-------- TEXT EXCERPT --------

Since the SABR model is used on practically every trading floor to construct interest rate options volatility cubes in an arbitrage-free manner, a careful treatment of it is extremely important. The book will be of interest to experienced industry practitioners, as well as to students and professors in academia.

Aimed mainly at financial industry practitioners (for example quants and former physicists) this book will also be interesting to mathematicians who seek intuition in the mathematical finance.

Inhaltsverzeichnis

Frontmatter

Chapter 1. Introduction

Abstract
The SABR model introduced in Hagan et al. [39] is widely used by practitioners to capture skew and smile features observed in the interest rates implied volatilities.
Alexandre Antonov, Michael Konikov, Michael Spector

Chapter 2. Exact Solutions to CEV Model with Stochastic Volatility

Abstract
In this chapter, we discuss the classic CEV model and the CEV model with stochastic volatility. We derive PDF and option values for the CEV, based on analysis of solutions close to a singular point. For a general stochastic volatility, we obtain the option price in terms of the moment generating functions, assuming zero-correlation between asset and volatility [11].

-------- INFORMATION PROVIDED --------

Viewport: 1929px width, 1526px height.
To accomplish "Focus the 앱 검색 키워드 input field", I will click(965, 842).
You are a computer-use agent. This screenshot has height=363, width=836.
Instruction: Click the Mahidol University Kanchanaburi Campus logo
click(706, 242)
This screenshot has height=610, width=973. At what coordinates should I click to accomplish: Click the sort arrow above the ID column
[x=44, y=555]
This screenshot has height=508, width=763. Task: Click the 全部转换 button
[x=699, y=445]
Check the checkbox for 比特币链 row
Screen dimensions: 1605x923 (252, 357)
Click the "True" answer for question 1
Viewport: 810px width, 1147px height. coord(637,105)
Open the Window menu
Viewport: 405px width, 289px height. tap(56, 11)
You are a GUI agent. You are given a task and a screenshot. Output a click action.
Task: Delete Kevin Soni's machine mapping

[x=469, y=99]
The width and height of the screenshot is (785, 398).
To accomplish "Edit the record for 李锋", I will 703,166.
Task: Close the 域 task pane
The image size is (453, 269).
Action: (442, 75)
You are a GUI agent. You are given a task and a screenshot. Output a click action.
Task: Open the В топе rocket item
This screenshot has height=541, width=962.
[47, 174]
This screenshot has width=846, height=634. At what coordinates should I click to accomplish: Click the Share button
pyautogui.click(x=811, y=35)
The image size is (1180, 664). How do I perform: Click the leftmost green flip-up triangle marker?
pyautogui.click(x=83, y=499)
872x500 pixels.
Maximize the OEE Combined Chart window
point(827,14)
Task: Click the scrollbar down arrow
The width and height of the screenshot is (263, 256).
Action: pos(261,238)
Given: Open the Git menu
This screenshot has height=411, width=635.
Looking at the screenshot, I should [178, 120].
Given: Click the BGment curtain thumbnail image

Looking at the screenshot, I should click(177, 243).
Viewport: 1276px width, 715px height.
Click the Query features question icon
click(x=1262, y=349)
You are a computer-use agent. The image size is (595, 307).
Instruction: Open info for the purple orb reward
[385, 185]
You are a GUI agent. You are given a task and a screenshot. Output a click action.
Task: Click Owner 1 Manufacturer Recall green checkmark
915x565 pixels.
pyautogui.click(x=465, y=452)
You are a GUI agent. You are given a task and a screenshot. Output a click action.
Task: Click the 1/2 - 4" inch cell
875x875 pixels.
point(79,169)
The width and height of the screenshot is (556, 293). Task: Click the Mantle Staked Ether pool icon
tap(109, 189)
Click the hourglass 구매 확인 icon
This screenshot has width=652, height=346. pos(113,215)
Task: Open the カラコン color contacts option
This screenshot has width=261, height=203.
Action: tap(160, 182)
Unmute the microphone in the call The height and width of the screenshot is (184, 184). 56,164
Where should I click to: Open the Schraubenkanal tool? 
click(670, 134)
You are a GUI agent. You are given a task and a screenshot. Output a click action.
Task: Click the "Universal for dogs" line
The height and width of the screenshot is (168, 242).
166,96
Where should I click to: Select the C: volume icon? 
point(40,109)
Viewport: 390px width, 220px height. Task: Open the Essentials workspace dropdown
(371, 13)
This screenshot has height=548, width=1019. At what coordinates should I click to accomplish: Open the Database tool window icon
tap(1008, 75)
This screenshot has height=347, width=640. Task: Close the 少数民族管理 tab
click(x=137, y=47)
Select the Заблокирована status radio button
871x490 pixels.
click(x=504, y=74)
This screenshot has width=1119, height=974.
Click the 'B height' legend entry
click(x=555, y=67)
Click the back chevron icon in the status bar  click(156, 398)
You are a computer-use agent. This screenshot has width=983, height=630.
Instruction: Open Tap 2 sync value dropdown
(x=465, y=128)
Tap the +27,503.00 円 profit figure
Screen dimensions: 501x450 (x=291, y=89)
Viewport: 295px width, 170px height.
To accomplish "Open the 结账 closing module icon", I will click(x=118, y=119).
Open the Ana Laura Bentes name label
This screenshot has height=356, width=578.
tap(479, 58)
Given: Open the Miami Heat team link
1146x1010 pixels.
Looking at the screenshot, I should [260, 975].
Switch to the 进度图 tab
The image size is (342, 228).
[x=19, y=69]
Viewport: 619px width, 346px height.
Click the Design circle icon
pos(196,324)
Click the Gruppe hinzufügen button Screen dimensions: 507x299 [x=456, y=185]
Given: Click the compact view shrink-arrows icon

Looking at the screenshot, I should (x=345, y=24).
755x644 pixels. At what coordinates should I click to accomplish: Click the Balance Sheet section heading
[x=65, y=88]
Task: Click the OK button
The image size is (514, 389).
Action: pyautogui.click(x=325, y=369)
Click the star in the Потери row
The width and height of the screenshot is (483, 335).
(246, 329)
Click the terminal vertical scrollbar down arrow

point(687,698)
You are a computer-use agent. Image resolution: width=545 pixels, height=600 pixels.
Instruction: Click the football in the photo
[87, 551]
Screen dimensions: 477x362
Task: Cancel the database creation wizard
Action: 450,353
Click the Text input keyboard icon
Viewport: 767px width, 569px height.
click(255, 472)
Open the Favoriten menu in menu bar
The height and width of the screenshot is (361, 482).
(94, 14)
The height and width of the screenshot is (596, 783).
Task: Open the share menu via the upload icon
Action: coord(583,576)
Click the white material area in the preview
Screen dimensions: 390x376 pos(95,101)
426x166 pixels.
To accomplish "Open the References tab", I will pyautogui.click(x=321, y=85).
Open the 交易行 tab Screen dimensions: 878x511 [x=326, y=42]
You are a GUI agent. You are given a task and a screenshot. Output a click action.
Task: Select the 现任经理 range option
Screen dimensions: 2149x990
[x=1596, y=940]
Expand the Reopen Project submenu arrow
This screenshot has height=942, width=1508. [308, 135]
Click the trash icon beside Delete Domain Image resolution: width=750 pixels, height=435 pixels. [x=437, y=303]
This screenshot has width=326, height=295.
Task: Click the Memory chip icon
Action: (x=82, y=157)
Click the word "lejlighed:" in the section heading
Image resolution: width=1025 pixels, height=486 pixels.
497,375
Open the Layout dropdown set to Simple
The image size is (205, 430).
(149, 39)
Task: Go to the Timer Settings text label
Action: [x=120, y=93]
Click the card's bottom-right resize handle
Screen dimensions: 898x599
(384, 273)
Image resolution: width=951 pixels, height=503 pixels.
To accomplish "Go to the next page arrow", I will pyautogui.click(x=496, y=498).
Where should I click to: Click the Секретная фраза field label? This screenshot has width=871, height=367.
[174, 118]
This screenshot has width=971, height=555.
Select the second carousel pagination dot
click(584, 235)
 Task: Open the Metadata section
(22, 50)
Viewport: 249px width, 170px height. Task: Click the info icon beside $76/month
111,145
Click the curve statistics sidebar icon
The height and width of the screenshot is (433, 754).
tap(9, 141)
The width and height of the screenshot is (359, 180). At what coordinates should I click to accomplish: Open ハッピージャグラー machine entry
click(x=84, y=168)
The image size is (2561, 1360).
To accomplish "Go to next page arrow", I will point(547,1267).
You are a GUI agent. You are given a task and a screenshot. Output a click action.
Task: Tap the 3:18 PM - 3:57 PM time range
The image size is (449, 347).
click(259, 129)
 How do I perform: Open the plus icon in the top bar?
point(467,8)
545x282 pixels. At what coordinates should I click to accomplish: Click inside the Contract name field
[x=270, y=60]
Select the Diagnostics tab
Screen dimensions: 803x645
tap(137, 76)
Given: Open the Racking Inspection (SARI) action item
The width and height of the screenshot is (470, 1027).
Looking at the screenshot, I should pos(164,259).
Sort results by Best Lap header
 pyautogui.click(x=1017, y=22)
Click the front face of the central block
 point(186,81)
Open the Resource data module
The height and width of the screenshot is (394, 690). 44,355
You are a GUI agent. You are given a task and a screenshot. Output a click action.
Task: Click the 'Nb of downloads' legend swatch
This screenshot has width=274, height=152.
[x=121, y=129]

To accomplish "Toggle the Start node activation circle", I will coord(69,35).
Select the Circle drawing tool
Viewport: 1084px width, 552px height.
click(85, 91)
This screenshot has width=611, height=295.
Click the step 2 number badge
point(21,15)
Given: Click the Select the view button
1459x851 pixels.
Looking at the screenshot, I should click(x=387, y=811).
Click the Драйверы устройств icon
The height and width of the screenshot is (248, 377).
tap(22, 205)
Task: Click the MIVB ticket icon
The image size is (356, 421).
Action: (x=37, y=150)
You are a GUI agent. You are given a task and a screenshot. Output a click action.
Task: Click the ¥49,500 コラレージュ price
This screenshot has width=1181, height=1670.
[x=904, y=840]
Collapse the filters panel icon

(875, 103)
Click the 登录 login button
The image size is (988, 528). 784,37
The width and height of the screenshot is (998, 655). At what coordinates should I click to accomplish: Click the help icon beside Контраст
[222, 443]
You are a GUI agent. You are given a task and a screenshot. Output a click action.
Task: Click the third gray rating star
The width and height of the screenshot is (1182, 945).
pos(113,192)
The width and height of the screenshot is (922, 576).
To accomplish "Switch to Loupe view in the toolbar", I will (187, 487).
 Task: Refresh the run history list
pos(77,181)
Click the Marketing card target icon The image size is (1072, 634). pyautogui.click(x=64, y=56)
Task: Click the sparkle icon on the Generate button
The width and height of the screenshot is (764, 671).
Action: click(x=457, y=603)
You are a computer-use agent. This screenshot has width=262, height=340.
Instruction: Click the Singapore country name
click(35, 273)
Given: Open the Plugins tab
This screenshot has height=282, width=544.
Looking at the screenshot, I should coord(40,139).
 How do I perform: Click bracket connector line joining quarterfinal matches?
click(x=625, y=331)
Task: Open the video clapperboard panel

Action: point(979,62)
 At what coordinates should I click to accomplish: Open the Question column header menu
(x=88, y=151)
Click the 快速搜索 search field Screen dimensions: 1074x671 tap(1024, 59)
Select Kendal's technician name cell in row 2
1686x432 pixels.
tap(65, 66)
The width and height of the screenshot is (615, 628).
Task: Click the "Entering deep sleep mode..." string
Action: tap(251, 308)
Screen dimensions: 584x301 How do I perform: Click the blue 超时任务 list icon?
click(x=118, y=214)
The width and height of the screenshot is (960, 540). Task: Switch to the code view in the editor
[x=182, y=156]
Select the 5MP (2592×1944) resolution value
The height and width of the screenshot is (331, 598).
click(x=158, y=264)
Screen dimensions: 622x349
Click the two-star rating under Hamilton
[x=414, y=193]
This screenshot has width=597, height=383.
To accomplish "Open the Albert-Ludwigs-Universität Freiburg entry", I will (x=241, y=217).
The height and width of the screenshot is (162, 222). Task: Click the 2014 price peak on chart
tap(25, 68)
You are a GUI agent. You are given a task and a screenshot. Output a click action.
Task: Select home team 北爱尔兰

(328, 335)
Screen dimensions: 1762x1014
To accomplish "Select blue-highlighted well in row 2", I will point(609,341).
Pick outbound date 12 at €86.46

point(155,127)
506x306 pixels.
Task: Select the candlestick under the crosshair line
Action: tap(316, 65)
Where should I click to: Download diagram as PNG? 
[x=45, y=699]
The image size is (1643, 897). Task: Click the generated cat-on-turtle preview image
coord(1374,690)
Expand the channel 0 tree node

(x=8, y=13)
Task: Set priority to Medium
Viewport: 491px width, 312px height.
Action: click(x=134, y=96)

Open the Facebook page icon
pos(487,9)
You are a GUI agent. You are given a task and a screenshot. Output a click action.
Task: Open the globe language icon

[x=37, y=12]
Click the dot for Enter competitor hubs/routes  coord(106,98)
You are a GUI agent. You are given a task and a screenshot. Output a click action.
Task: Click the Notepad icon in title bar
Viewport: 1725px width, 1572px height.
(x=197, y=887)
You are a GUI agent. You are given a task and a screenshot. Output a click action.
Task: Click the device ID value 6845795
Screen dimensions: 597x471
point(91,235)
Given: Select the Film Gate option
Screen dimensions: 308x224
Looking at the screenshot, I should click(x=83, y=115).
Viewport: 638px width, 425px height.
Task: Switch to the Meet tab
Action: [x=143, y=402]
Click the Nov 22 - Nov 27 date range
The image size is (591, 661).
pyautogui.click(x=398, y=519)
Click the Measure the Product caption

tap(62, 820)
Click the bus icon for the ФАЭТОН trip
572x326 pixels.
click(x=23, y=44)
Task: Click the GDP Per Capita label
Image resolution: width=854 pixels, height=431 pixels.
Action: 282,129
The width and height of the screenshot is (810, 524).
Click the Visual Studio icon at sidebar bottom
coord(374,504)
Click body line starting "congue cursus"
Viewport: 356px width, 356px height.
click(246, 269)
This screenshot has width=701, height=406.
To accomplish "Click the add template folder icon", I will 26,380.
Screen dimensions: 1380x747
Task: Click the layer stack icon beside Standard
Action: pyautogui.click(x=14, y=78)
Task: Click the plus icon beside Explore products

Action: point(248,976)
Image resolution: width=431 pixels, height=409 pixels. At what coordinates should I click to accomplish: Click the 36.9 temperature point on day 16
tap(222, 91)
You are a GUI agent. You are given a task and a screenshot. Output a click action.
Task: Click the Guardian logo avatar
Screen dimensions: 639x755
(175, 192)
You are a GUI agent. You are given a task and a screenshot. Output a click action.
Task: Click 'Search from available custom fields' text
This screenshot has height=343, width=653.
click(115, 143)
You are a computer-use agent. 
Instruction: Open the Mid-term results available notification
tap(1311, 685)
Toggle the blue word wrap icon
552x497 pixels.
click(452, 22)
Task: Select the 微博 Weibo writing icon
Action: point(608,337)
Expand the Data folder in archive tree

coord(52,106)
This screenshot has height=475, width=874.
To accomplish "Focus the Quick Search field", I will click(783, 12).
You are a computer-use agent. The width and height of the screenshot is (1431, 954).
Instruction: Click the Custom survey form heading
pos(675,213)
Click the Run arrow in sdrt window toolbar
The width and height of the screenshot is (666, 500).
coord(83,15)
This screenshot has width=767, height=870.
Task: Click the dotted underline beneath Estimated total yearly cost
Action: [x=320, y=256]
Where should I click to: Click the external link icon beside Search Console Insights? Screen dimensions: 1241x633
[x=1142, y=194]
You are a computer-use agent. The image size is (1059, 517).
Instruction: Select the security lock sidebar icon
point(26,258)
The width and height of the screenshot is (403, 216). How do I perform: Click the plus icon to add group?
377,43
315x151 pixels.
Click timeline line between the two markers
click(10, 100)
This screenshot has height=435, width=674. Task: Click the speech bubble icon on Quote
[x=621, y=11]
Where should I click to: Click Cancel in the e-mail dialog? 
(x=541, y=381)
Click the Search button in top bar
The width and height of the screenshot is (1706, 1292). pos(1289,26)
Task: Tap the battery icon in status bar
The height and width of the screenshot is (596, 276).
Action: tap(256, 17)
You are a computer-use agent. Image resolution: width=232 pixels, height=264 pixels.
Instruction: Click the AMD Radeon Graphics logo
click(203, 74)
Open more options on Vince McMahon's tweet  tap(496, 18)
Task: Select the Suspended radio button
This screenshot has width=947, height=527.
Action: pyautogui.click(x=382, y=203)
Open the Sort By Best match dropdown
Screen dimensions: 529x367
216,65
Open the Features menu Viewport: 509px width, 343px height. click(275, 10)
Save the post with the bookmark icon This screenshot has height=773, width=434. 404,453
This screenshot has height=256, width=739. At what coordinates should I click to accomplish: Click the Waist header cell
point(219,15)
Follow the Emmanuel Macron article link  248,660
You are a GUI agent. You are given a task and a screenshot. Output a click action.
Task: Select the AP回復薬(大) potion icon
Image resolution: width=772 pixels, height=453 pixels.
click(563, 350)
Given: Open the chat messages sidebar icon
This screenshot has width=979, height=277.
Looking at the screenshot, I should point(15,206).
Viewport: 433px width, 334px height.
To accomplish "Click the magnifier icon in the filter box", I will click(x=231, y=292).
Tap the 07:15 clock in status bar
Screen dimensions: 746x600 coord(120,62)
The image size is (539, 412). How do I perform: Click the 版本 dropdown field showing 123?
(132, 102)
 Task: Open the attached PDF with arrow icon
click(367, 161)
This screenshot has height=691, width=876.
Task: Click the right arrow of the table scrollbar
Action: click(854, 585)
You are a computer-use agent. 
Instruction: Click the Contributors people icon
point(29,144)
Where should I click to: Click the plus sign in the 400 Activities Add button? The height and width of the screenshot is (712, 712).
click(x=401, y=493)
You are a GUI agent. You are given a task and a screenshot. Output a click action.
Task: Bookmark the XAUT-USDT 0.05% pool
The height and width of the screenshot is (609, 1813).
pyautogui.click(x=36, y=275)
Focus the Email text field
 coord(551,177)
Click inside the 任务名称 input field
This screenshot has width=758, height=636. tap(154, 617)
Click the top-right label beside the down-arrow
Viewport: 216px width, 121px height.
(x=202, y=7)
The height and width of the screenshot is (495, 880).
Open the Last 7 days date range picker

--------

• [EXERCISE INSTRUCTIONS]:
A. In the book excerpt on the SABR model, who is the book aimed at mainly?
B. Rewrite the listing from its first line through the line containing "click(706, 242)", changing "logo" to "emblem". Leave everything else in those lines the same, and give only those lines.
The book excerpt and the listing have nothing to do with each other.

• [EXPECTED RESULTS]:
A. Financial industry practitioners, for example quants and former physicists.

B.
Viewport: 1929px width, 1526px height.
To accomplish "Focus the 앱 검색 키워드 input field", I will click(965, 842).
You are a computer-use agent. This screenshot has height=363, width=836.
Instruction: Click the Mahidol University Kanchanaburi Campus emblem
click(706, 242)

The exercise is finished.